● **EXERCISE OBJECTIVE**
In the entries below, the lines from the one with "You are a GUI" through the one with "Screen dimensions: 1568x758" are to be copied exactly; both ends count.

● **DATASET RECORDS**
■ ■ ■ ■ ■ ■ ■

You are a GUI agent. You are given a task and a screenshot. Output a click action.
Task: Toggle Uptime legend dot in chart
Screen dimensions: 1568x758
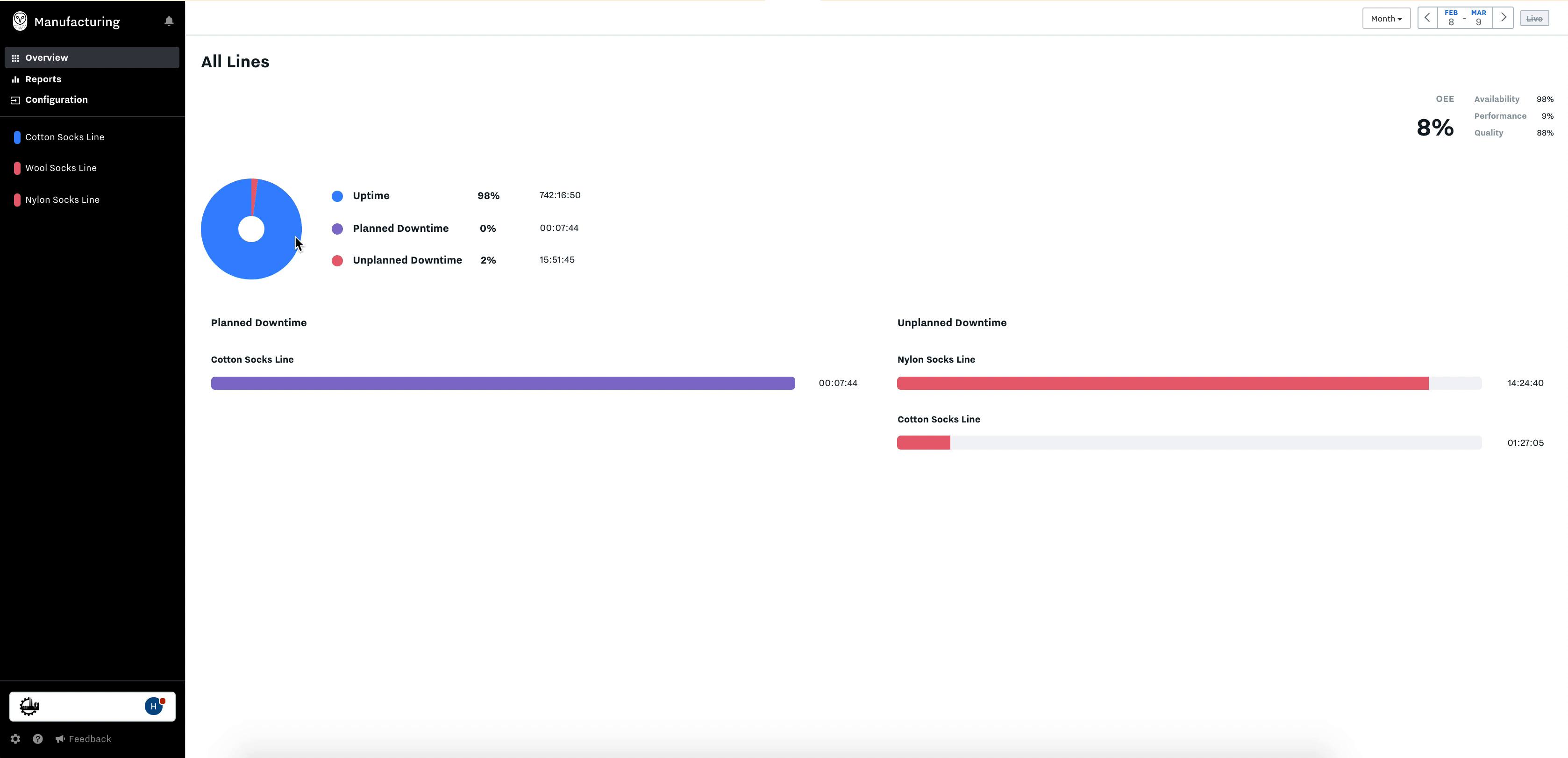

■ ■ ■ ■ ■ ■ ■

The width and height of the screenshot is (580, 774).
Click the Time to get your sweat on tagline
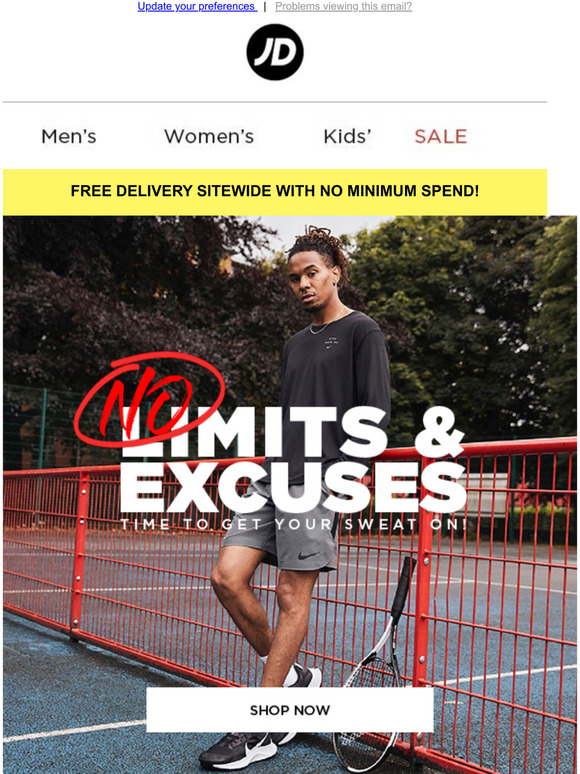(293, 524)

■ ■ ■ ■ ■ ■ ■

● **TASK ANSWER**
You are a GUI agent. You are given a task and a screenshot. Output a click action.
Task: Toggle Uptime legend dot in chart
Screen dimensions: 1568x758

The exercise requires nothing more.